Make no mistake about it, Charlie Wood is a rare talent. As a composer, he contributed three songs to Jacqui Dankworth's 2014 album Live To Love and as a musician he provided splendid accompaniment on piano and Fender Rhodes as a significant part of her backing group on that disc. He even helped out his wife (he is married to Jacqui) with backing vocals. Well, the compliment is returned by Jacqui vis a vis both co-production and backing vocals on this new CD from Charlie, New Souvenirs. Wood's singing voice is something of a revelation when it occupies centre stage, as it does here. It is easy on the ear, jazz inflected and with a touch of soul. The nearest comparison I can make is with Harry Connick Jnr but Wood is quite distinctive. He's also written all the songs on the album and shows a poetic, literate ability, producing wry, funny and rueful lyrics as well as catchy tunes.

There are some great musicians on this session, too. Wood himself is no slouch when it comes to piano, organ or electric keyboard (listen, for example, to Music Is My Monkey, Angel of Despair or Winter Song to get some idea of his range).

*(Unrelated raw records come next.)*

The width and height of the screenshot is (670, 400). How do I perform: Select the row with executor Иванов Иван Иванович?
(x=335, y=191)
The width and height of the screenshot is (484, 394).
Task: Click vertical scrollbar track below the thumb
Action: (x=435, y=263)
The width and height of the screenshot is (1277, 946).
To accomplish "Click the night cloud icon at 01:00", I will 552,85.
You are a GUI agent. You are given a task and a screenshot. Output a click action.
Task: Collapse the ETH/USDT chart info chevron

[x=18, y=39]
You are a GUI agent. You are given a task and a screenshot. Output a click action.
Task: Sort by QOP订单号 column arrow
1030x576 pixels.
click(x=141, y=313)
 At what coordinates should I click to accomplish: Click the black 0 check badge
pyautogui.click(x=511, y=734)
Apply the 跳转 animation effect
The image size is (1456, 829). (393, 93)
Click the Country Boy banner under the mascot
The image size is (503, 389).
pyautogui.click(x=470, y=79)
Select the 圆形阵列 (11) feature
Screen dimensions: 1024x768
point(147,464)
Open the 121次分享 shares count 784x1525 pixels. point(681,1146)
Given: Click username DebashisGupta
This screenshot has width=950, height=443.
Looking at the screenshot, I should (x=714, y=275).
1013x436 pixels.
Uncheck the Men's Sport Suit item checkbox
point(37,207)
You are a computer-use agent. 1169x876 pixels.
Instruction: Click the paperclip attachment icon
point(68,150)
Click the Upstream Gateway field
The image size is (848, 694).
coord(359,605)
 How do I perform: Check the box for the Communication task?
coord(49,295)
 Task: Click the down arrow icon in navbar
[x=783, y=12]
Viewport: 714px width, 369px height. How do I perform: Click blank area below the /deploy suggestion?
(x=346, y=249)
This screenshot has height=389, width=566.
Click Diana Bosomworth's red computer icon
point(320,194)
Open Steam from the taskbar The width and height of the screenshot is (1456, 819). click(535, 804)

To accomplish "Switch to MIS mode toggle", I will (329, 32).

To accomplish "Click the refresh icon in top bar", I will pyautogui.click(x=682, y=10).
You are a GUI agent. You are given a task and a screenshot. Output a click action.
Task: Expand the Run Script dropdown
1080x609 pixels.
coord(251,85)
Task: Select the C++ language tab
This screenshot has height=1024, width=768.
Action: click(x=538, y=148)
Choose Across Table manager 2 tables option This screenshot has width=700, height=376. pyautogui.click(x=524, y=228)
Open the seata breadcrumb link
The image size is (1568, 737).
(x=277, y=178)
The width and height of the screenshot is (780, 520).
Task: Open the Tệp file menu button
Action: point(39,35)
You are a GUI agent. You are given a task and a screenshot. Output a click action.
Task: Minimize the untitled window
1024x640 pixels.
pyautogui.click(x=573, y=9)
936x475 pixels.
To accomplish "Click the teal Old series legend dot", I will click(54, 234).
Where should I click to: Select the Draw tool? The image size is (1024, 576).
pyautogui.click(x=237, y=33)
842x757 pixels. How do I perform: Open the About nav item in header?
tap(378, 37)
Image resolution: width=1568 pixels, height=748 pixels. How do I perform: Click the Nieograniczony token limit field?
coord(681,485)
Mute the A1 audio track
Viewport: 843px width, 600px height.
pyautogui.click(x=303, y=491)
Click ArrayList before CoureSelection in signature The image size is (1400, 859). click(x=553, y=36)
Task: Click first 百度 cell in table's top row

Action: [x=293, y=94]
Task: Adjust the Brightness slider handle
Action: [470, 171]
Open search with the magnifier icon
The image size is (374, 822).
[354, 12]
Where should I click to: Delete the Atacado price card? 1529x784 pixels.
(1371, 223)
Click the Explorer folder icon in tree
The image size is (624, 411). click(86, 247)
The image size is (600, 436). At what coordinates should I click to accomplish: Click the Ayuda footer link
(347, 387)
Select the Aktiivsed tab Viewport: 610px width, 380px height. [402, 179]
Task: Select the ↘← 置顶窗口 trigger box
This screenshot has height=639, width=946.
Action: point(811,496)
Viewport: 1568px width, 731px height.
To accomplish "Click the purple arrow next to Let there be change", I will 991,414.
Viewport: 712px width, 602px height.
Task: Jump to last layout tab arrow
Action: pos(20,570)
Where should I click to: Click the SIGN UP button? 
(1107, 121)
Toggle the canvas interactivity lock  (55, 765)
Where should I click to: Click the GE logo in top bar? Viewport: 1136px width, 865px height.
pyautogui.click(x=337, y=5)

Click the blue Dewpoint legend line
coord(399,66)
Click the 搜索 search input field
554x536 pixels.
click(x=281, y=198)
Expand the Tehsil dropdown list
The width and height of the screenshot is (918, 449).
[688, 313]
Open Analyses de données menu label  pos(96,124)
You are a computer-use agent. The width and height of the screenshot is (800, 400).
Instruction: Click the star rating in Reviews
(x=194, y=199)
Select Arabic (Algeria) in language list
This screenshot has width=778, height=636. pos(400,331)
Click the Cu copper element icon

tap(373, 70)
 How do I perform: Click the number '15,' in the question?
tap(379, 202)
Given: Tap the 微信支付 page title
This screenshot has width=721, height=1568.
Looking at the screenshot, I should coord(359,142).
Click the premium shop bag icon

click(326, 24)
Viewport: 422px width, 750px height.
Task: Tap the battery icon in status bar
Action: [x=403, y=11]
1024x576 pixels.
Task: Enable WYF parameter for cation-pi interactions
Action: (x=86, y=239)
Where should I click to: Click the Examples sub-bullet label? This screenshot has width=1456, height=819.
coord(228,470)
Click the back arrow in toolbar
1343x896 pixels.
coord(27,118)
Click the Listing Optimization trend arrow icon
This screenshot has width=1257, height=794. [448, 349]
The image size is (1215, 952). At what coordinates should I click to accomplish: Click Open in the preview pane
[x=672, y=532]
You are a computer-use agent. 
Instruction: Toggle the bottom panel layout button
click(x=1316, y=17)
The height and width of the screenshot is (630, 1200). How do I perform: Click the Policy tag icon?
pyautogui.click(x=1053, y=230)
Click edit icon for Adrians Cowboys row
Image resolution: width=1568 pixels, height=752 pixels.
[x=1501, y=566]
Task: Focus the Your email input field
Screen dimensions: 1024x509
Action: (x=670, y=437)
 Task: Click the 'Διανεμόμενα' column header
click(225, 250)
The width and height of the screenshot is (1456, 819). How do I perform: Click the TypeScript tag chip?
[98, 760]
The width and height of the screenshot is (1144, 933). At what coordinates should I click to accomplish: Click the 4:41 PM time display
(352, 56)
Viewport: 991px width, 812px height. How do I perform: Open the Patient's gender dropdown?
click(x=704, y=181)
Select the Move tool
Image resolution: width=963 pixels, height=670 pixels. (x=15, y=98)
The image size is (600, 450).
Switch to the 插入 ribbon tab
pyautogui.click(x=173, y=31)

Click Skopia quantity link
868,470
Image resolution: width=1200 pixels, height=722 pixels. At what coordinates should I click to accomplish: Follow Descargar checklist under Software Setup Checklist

Chris Allard on guitar is faultless throughout as is Ben Castle on sax and, if you want to hear a musician near the top of his game, try Ghost Town and trombonist Mark Nightingale. Bass player Dudley Phillips has an inventive solo here, too). The Wheeler-like Tom Walsh is heard to good effect on Until the Fall.

Among an embarrassment of riches, I especially liked Promised Land featuring the organ in waltz-time plus Allard's melodic touch, Detaché which is jaunty, infectious and all too brief, sung stylishly by Wood, and Mercy, another Allard showcase but with a strong instrumental showing by Wood, too. Wood shows a consistent capacity to deliver a lyric with clarity and panache, almost anywhere you choose to listen. The only track which didn't quite hit the spot for me was Tube yet even in this case, the ensemble work was of a high standard, for instance.

From what I've written, you'll gather that I rate this album. It's certainly one I'll be coming back to - songs like Mercy are firmly lodged in the memory bank after a mere couple of hearings!